Sebastian Gleń przekazał, że posiadają: "materiał fotograficzny i nagranie z monitoringu ulicznego, na którym widać jak Patryk P. chwilę przed wypadkiem wsiada za kierownicę swego samochodu".

Tragiczny wypadek w Krakowie. Nie żyją cztery osoby

Do dramatycznego wypadku w Krakowie doszło w nocy z piątku na sobotę. Samochód osobowy marki renault zjechał z mostu Dębnickiego i spadł na dach. Nie żyje czterech pasażerów. Na nagraniach z monitoringu widać, że auto jechał z bardzo dużą prędkością.

Jak przekazał Hubert Ciepły, rzecznik prasowy małopolskiej straży pożarnej, do wypadku doszło we wczesnych godzinach porannych.

– Po godzinie 3 nad ranem dostaliśmy zgłoszenie, że pojazd osobowy z niewyjaśnionych przyczyn zjechał na nadbrzeże z mostu Dębnickiego i nikt z samochodu nie wychodzi. Po około czterech minutach strażacy byli już na miejscu akcji i przystąpili do zabezpieczenia miejsca zdarzenia – przekazał w rozmowie z RMF24 rzecznik Komendy Wojewódzkiej PSP.

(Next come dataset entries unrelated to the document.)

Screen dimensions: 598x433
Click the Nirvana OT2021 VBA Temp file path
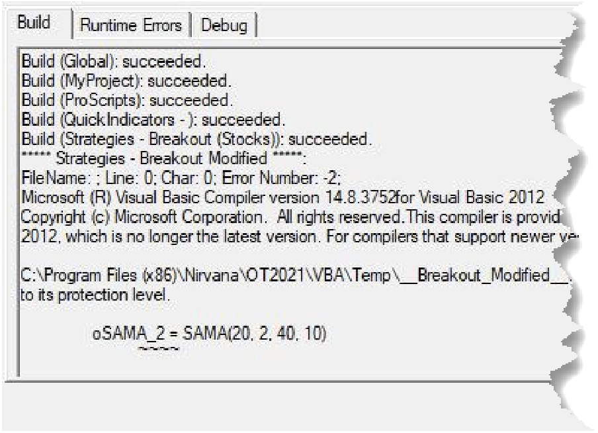point(296,275)
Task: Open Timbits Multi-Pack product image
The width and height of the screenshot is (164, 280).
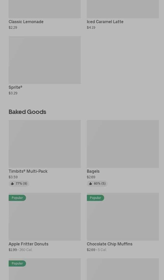Action: [45, 144]
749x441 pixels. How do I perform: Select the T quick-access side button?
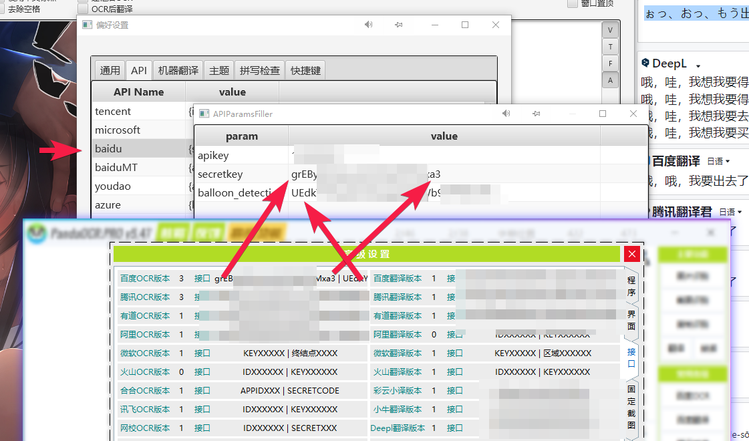[610, 46]
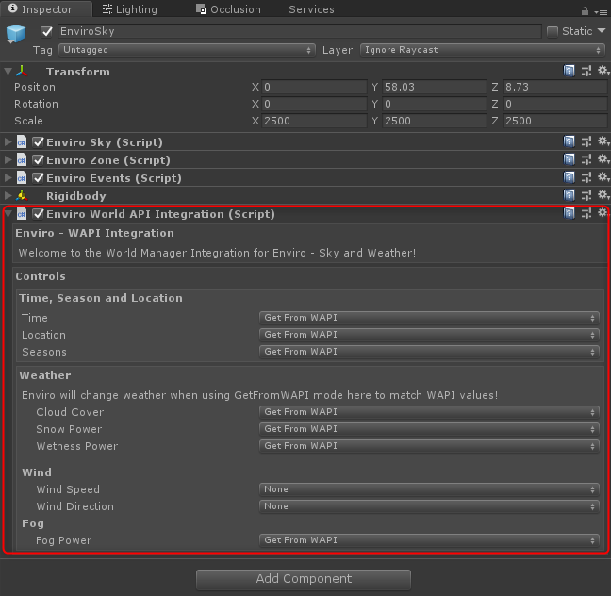Screen dimensions: 611x596
Task: Switch to the Lighting tab
Action: (130, 9)
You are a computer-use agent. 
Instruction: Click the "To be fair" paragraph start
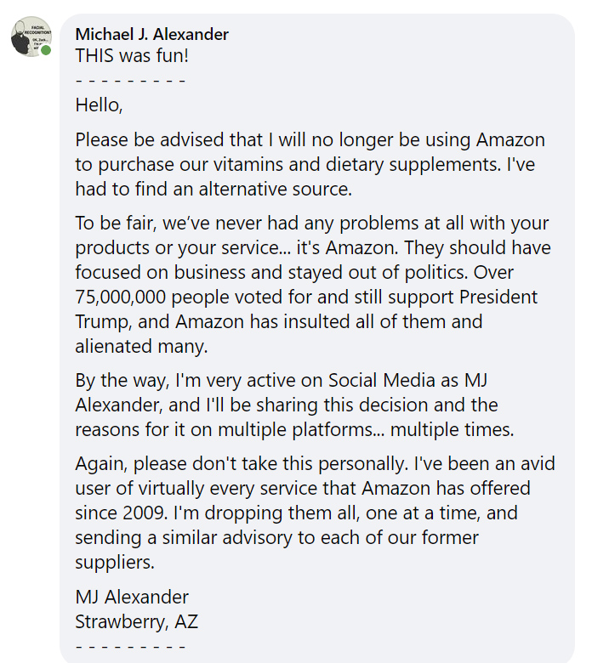tap(109, 224)
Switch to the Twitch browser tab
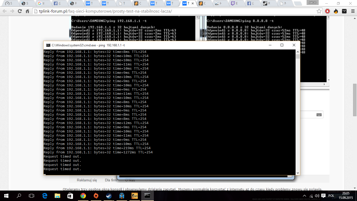Screen dimensions: 357x201 point(233,4)

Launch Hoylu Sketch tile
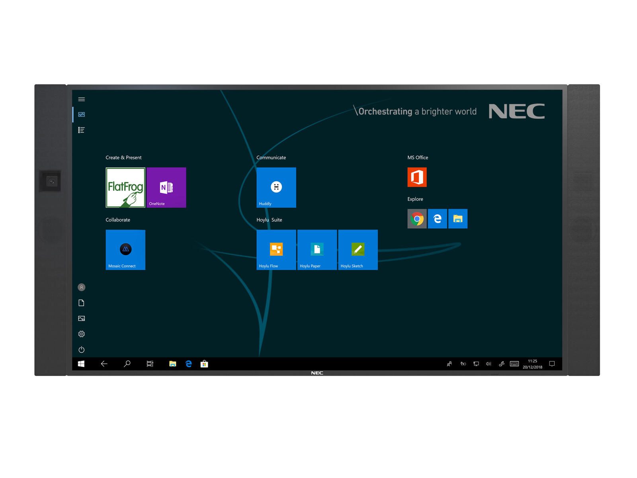[358, 250]
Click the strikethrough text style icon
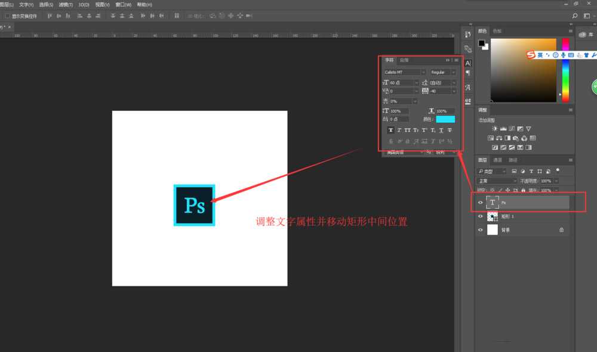The image size is (597, 352). pos(450,130)
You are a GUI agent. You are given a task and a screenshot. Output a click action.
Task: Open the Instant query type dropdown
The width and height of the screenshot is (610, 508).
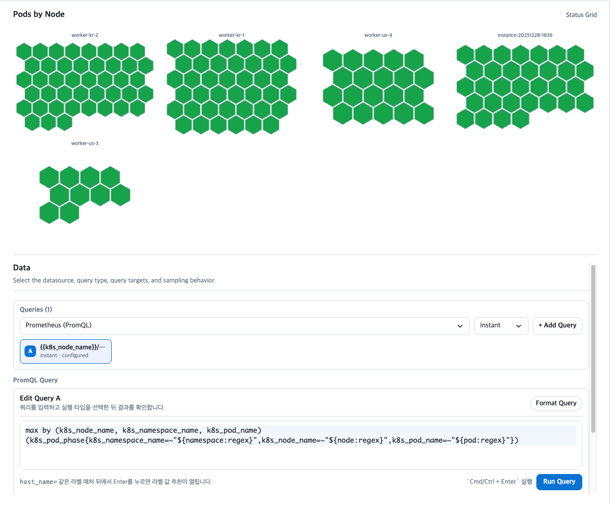point(501,326)
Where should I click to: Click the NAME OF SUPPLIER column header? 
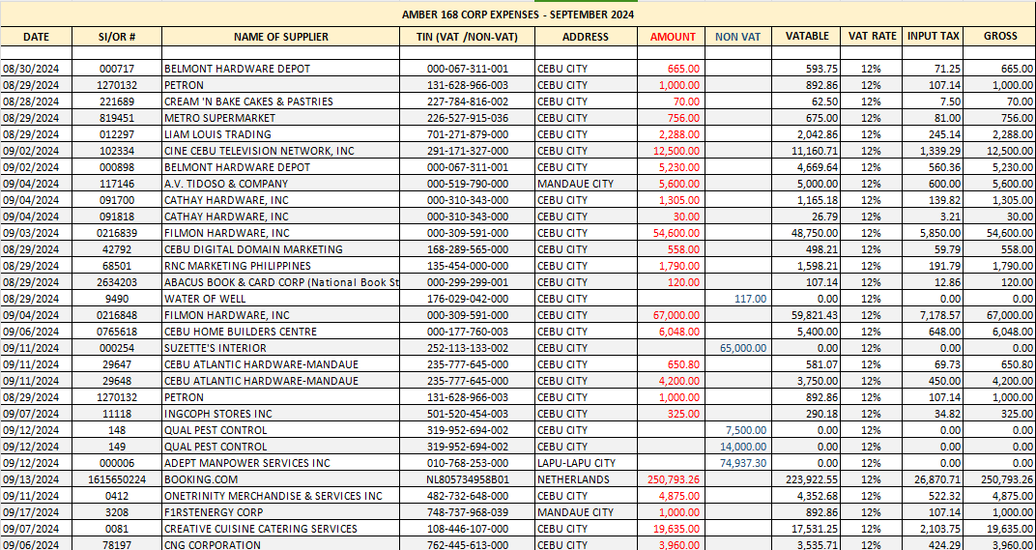[281, 37]
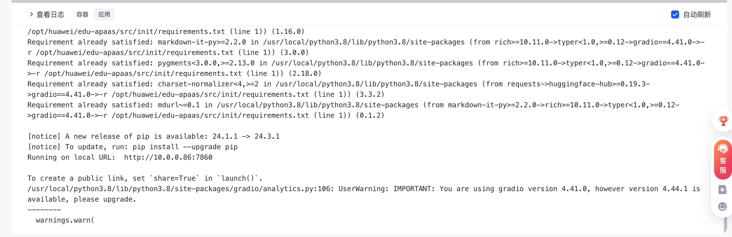Viewport: 732px width, 237px height.
Task: Click the 'To create a public link' line
Action: click(144, 178)
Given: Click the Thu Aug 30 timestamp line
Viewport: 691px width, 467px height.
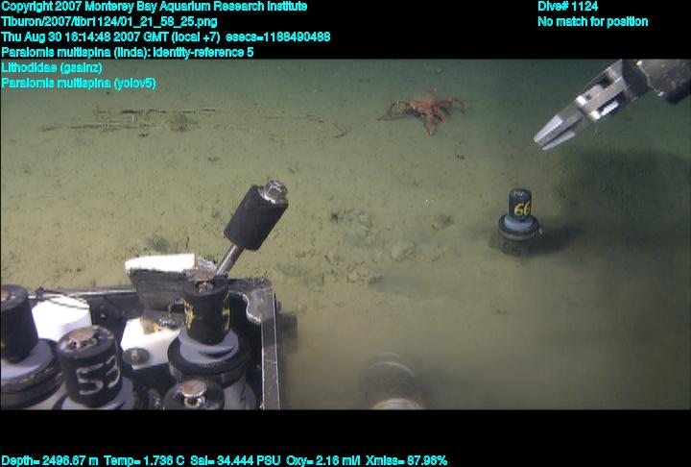Looking at the screenshot, I should tap(165, 37).
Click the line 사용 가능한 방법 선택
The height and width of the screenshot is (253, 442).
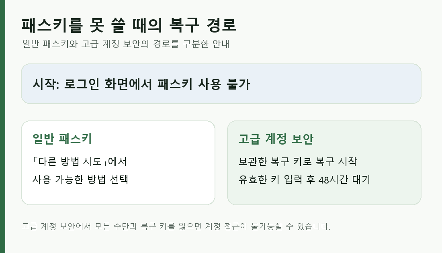click(80, 180)
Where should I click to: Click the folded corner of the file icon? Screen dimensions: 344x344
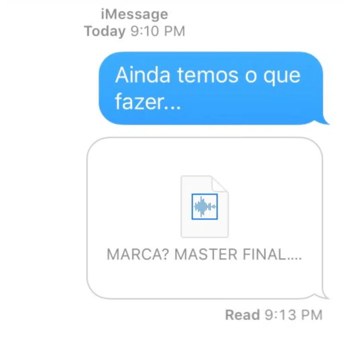(x=220, y=184)
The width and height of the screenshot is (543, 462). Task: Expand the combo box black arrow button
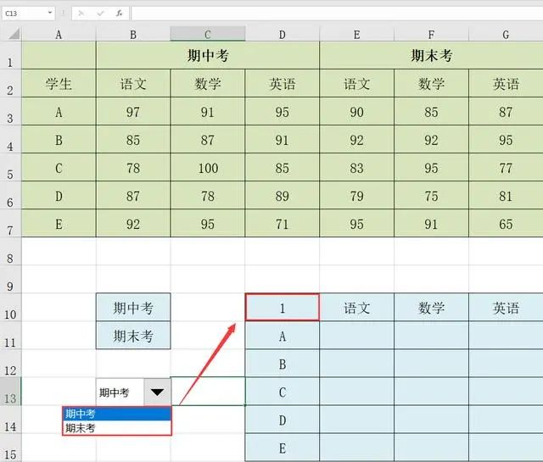click(x=157, y=392)
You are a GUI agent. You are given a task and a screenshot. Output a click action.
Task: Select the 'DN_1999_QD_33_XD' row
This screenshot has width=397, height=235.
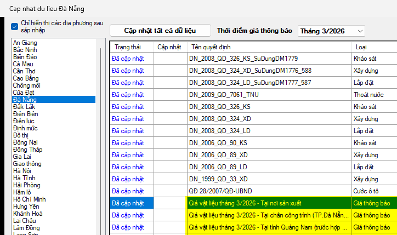click(269, 179)
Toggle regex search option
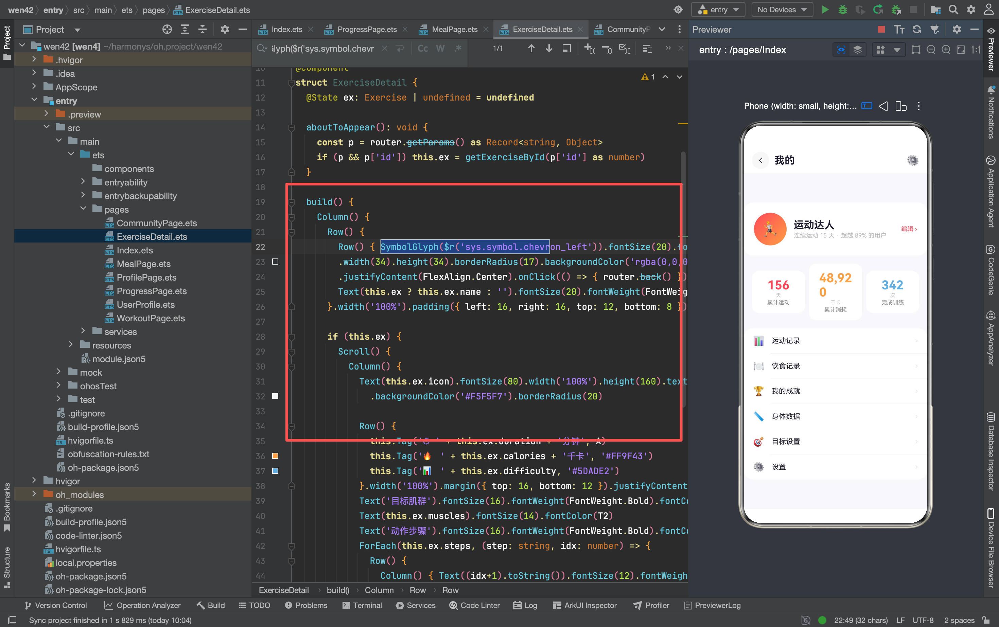The image size is (999, 627). (x=458, y=49)
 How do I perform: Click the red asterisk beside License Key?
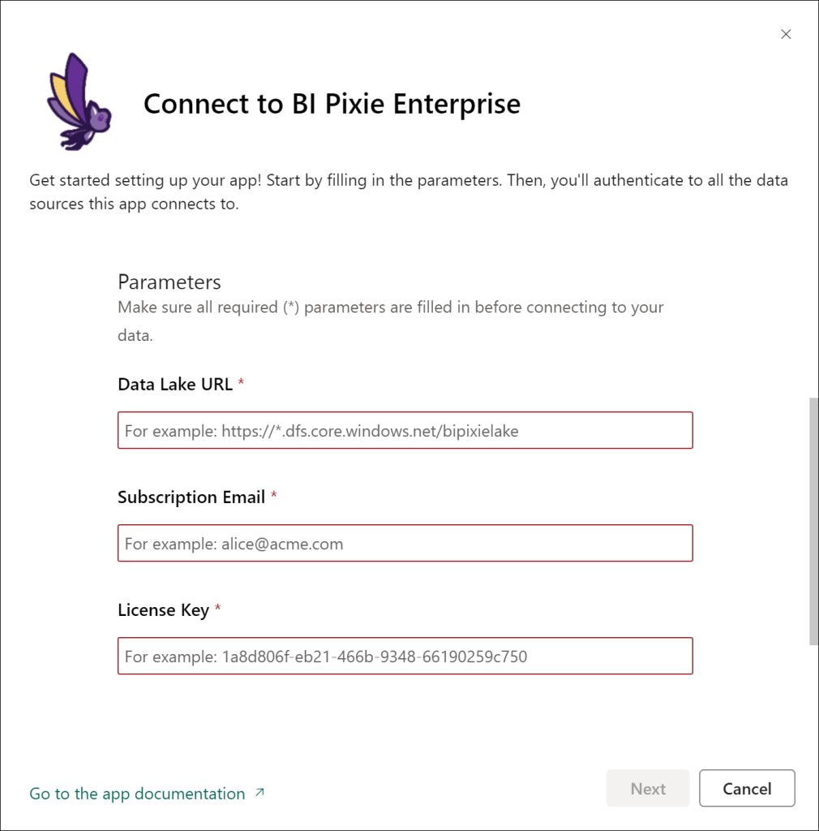click(x=217, y=609)
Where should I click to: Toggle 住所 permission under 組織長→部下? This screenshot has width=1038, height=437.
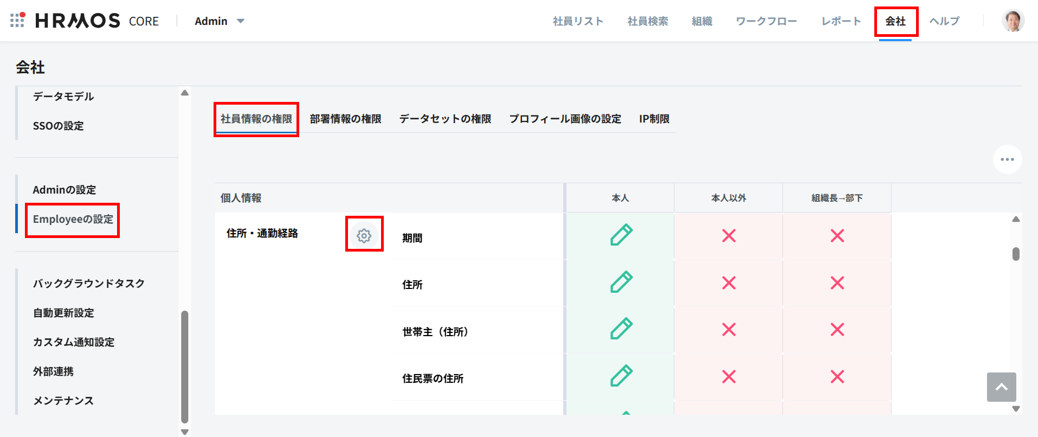[x=837, y=282]
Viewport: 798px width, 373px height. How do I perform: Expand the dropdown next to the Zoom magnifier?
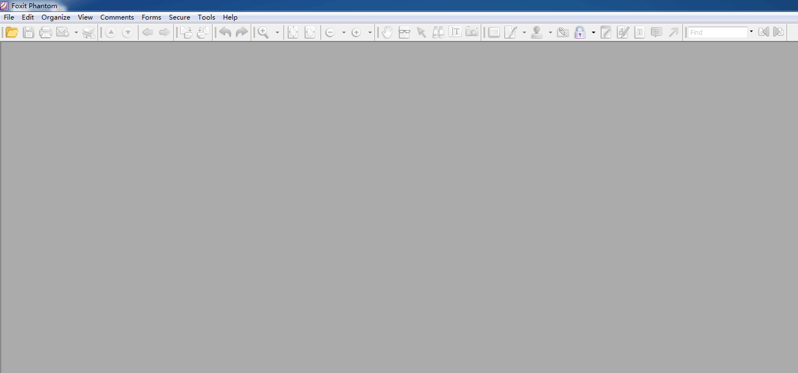pyautogui.click(x=277, y=33)
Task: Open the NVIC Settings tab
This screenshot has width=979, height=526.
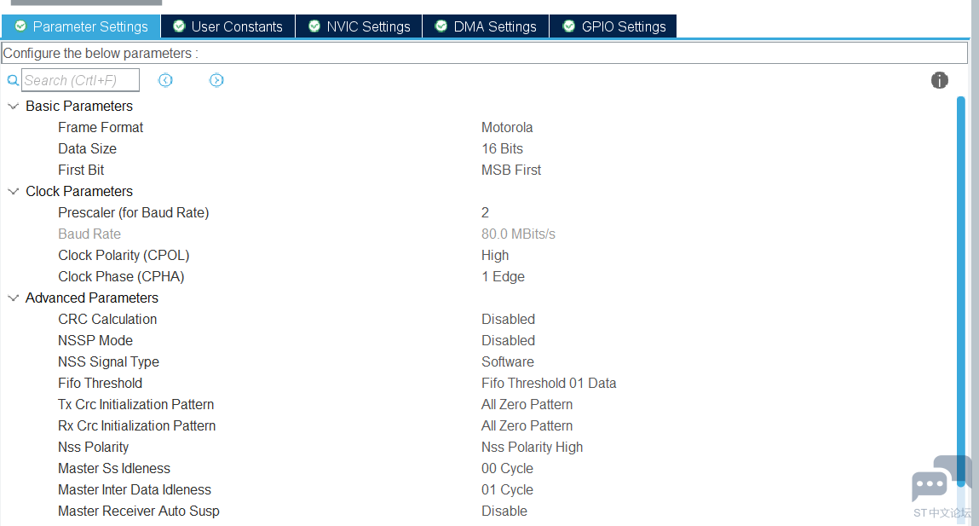Action: (359, 26)
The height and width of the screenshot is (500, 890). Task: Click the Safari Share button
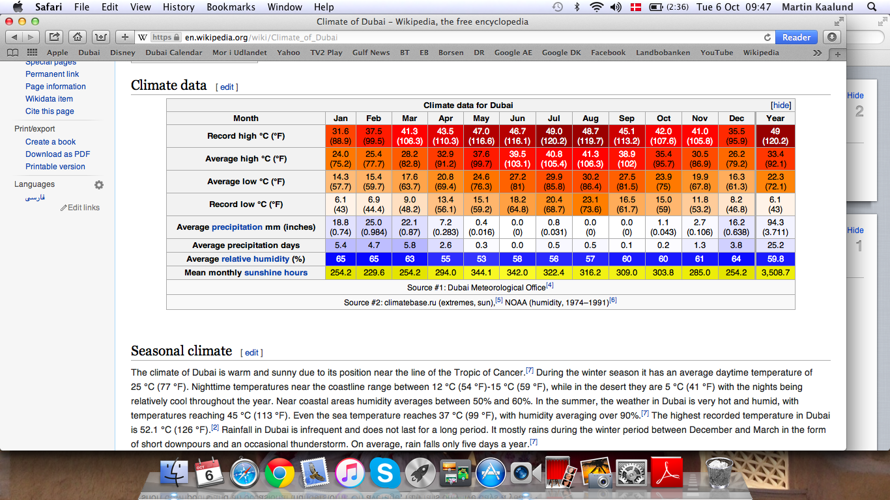click(x=55, y=37)
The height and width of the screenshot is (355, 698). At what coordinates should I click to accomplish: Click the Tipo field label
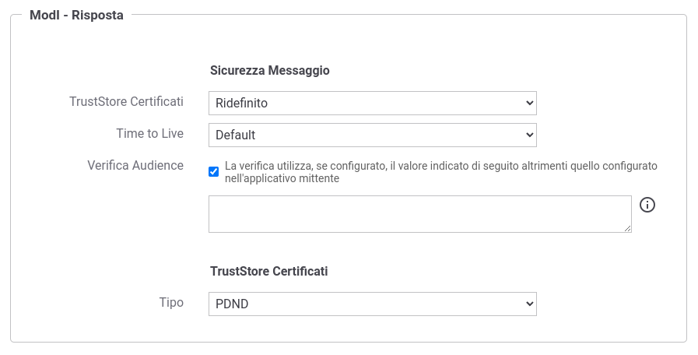[x=171, y=302]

Według relacji Huberta Ciepłego strażacy wydobyli pasażerów samochodu osobowego przy pomocy nożyc hydraulicznych, po czym przystąpili do reanimacji. Niestety nie udało się ich uratować, ratownicy medyczni po przybyciu na miejsce tragedii stwierdzili zgon wszystkich czterech podróżujących.